Bareḳet (בָּרֶקֶת in the masoretic text, cf. בָּרְקַת) / Smaragdos (in the Septuagint) – Bareketh etymologically means 'lightning flash', whence shimmering or shiny. Smaragdos is cognate with emerald, but is somewhat of a false friend as the Greek term could apply to a number of different green gems, not just the emerald in particular. Smaragdos was often used in Greek literature to refer to an intensely bright crystal found in columnar formations. Emerald in the stricter modern sense of green beryl exists locally in Egypt. Items carved from emerald are known from as early as the 12th Dynasty, 1900s BCE, during the Bronze Age. But these emeralds are random finds, and not actively mined until the Ptolemaic period. Cleopatra, the last of the Ptolemies, is famous for her love for the Egyptian emerald. Other minerals resembling emerald are heliodor (taking into account the implication of Smaragdos that it was green) and rock crystal (ignoring the literal meaning of Smaragdos, since the masoretic text does not appear to specify colour); there is much to be said for Smaragdos being either of those. Although "emerald" is the most common form used to describe the Hebrew word, bareḳet, in other sources (e.g. the Septuagint on Ezekiel 28:13), the word bareḳet is rendered as "onyx". Aquilas the proselyte (Onkelos), in his Aramaic translation of the Pentateuch, writes בָרקָן = barḳan, for this word. According to the Midrash Rabba (Numbers Rabba 2:7), the stone called bareḳet had veins or parallel bands of colours white, black and red running through it, suggesting that it may have actually been a kind of agate or onyx. This may explain why in some French translations the word is rendered as "agate". In the South Arabian dialect spoken in Yemen during the Middle Ages, baḳarani (believed to be a corruption of barḳan) was an exceptionally beautiful and rare onyx stone mined on Mount Anis, in Yemen, one variety of which having a red surface with a vein of white over another of black running through it. Symmachus, an ancient Jewish translator whose Greek translation of the Pentateuch appeared in Origen's Hexapla, has also written κεραύνιος, literally meaning ‘of a thunderbolt’, and a more direct translation of the stone known in Hebrew as bareḳet relating to baraḳ ‘lightning’ in Exodus 28:17. Jerome, however, understood the Greek word to mean "onyx".

Second row 

Nofekh (נֹפֶךְ = in the masoretic text) / Anthrax (in the Septuagint) – while Anthrax simply means coal (presumably here referring to the colour of burning coal), the Vulgate here has Carbunculus, referring to the carbuncle, which was red. Philo of Alexandria, when writing about this stone, says that it was red. He seems to be in agreement with Josephus, the LXX, and the Jerusalem Targum, the latter saying that it is כדכדנא, explained by Saadia Gaon as meaning karkand, a red variety of precious stone. Nofekh appears to be a loan word; it may derive from the Egyptian term mfkꜣt, referring to malachite or turquoise, both of which are a greenish blue; it may instead derive from lupakku, a term appearing in the Amarna letters, referring to a mineral of unknown colour which was sent in tribute to Akhnaten from Ashkalon. In classical rabbinical literature there is some debate between whether Nofekh was red or greenish blue; Exodus Rabbah and the second Jerusalem Targum favour it being red, while the Babylonian Targum and first Jerusalem Targum favour it being green.
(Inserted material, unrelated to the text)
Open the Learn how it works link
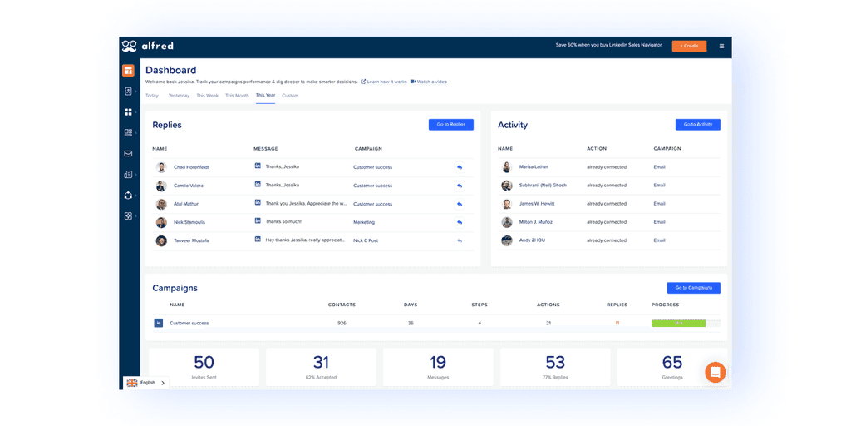 click(x=384, y=82)
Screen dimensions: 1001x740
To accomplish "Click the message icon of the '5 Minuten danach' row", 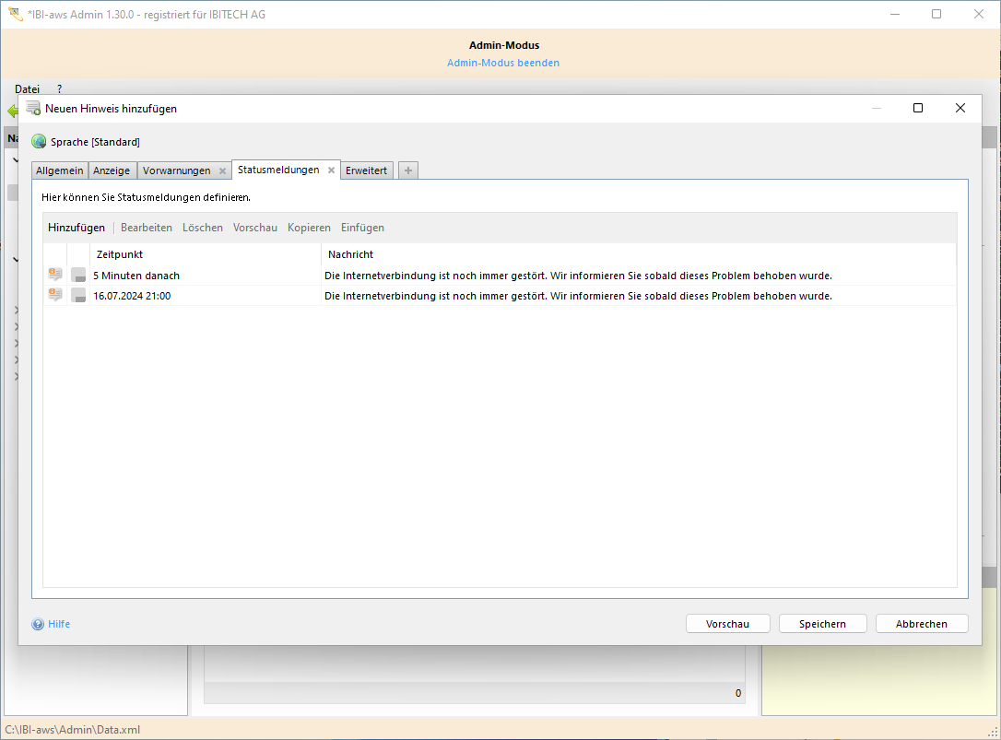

Sapir (סַפִּיר = in the masoretic text) / Sapphiros (in the Septuagint) – despite appearing to refer to sapphire, sapphire was essentially unknown before the era of the Roman Empire and its use in Greek texts is believed to be a mere transliteration of the Hebrew. Once it became more known, it was treated as merely being a form of hyacinth or of jacinth. It is more likely that the term Sapir referred to a mineral of similar colour to sapphires, and that the name gradually came to refer to the latter mineral, on account of its colour; scholars think the most likely candidate is lapis lazuli, a stone with a deep, ocean-blue colour which was frequently sent as a gift to Akhenaten from Babylon. Theophrastus mentions the stone sapphirus as being "dark" and having the "colour of verdigris", as well as being "speckled as of with gold". By all accounts, his description fits the lapis-lazuli.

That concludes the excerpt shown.